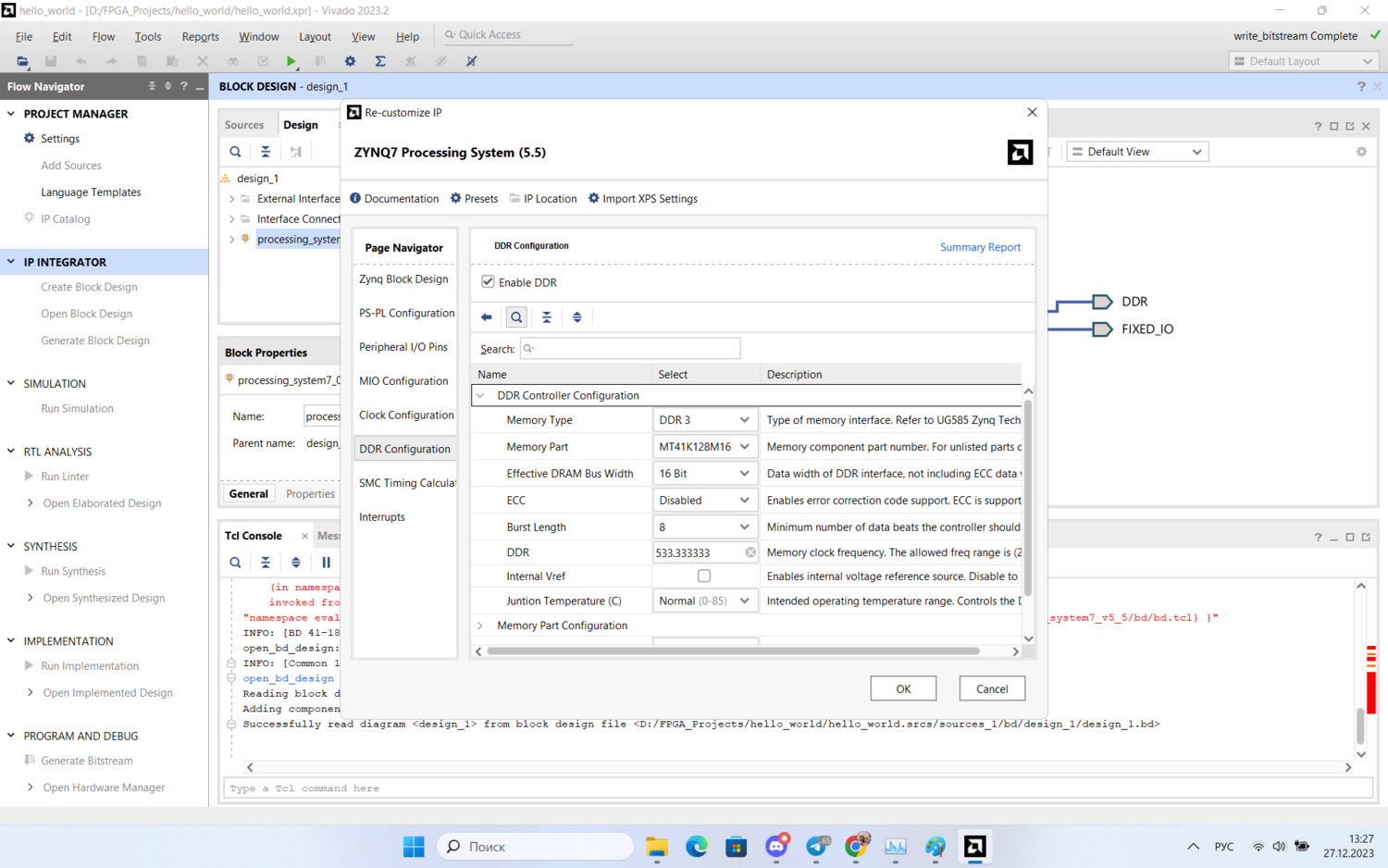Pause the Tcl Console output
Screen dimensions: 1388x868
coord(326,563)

****************************************

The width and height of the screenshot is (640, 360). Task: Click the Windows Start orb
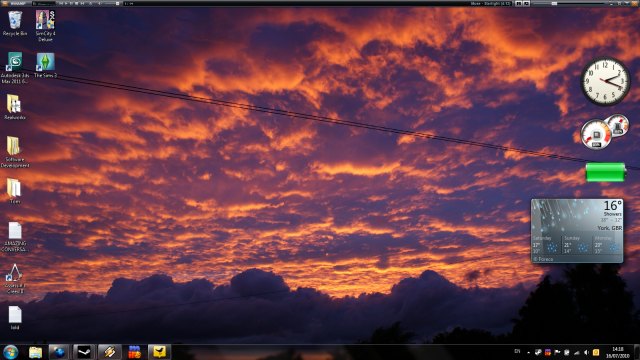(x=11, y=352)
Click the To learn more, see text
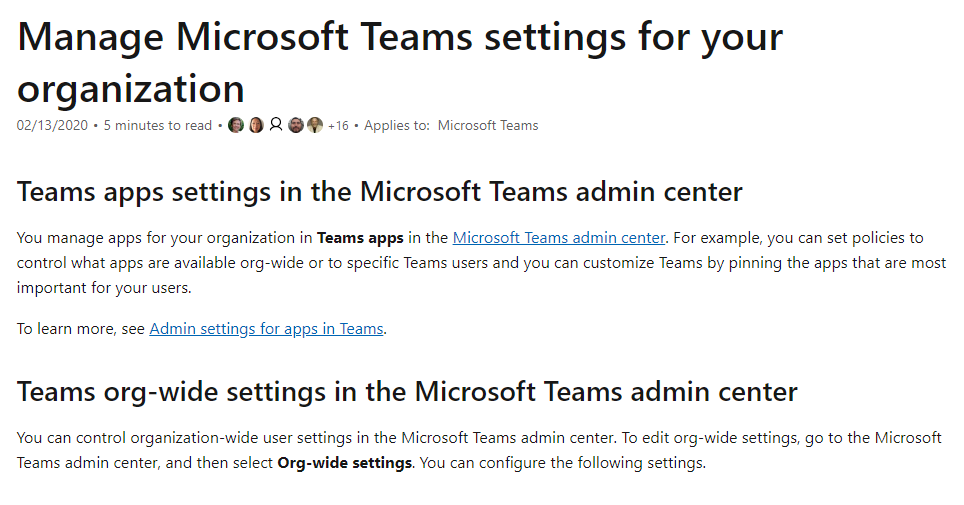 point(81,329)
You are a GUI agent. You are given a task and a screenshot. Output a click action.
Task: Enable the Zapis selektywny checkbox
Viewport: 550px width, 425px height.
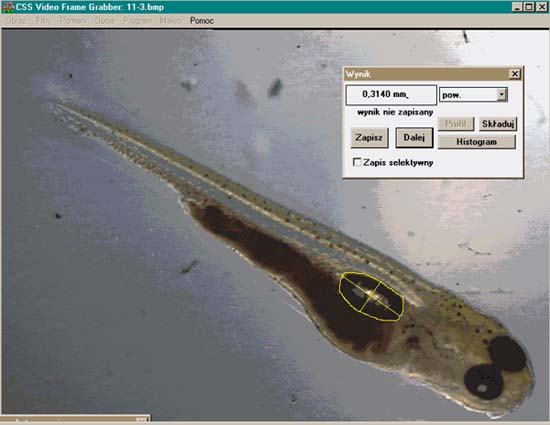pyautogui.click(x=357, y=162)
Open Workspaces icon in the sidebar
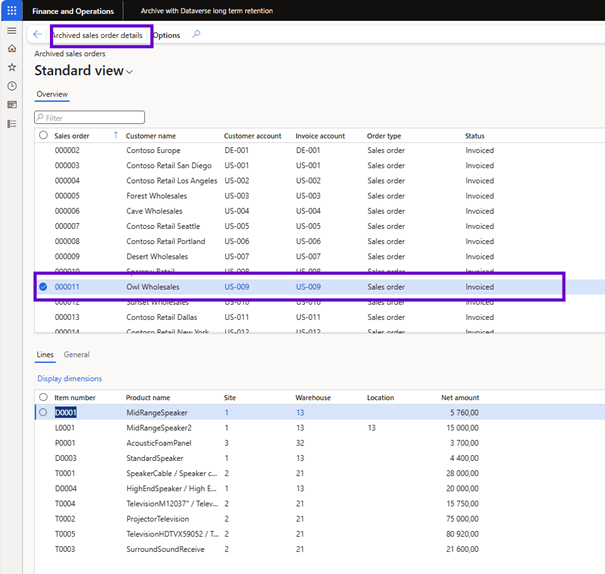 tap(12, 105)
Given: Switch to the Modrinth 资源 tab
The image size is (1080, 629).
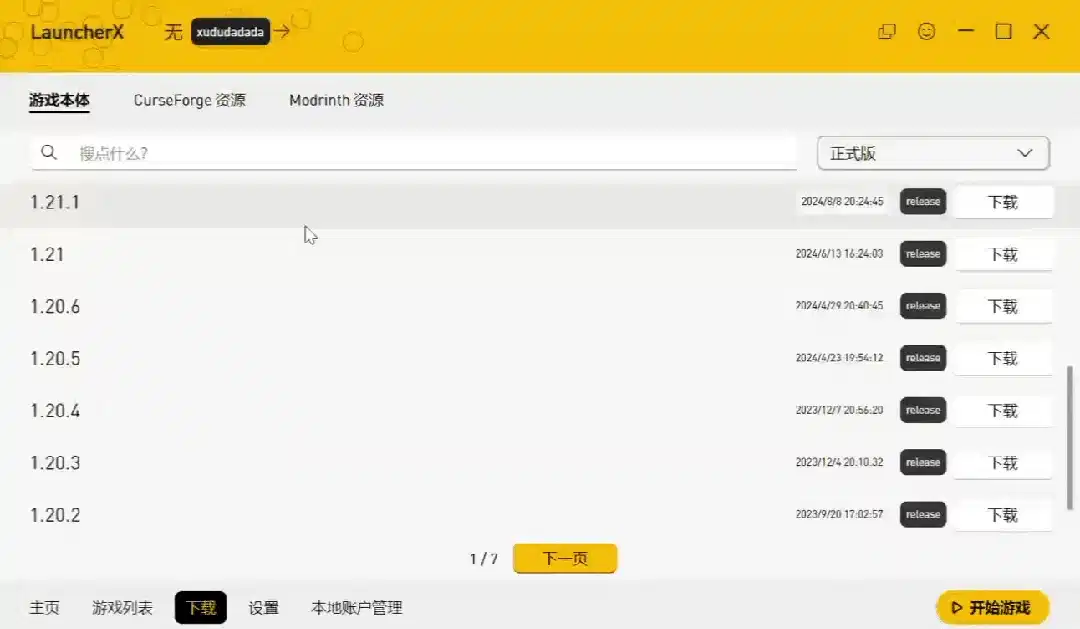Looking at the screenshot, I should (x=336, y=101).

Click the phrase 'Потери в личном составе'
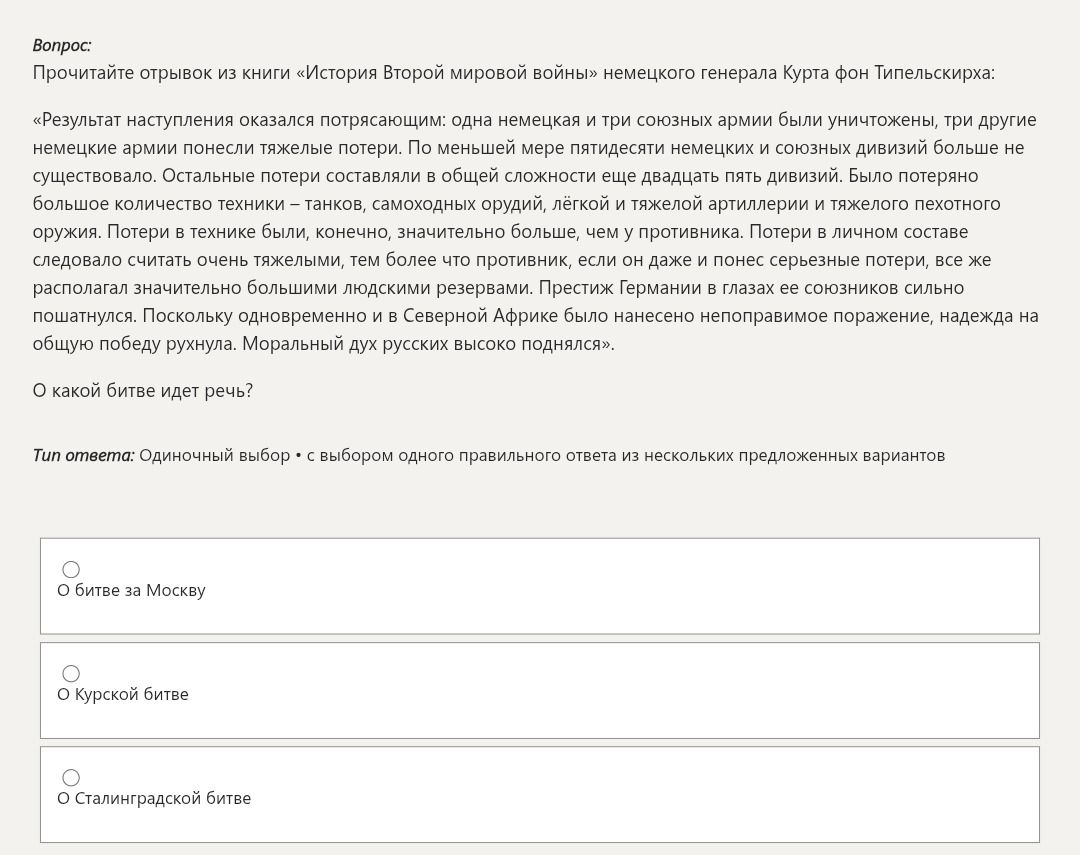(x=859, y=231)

****************************************

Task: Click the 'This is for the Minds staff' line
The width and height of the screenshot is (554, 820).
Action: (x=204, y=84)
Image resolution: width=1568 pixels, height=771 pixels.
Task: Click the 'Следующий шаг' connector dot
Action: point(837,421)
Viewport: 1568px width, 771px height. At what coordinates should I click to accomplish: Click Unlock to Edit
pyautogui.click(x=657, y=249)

****************************************

• **Work request**
From the listing above, repeat only the lines between the line containing "The width and height of the screenshot is (640, 360)." and the line containing "Task: Enable the Zapis selektywny checkbox", those two included. Pictures are not part of the copy.

• **Solved exercise**
The width and height of the screenshot is (640, 360). Task: Click the Windows Start orb
(x=11, y=352)
Click the To learn more, see text
 point(81,329)
You are a GUI agent. You are given a task and a screenshot. Output a click action.
Task: Enable the Zapis selektywny checkbox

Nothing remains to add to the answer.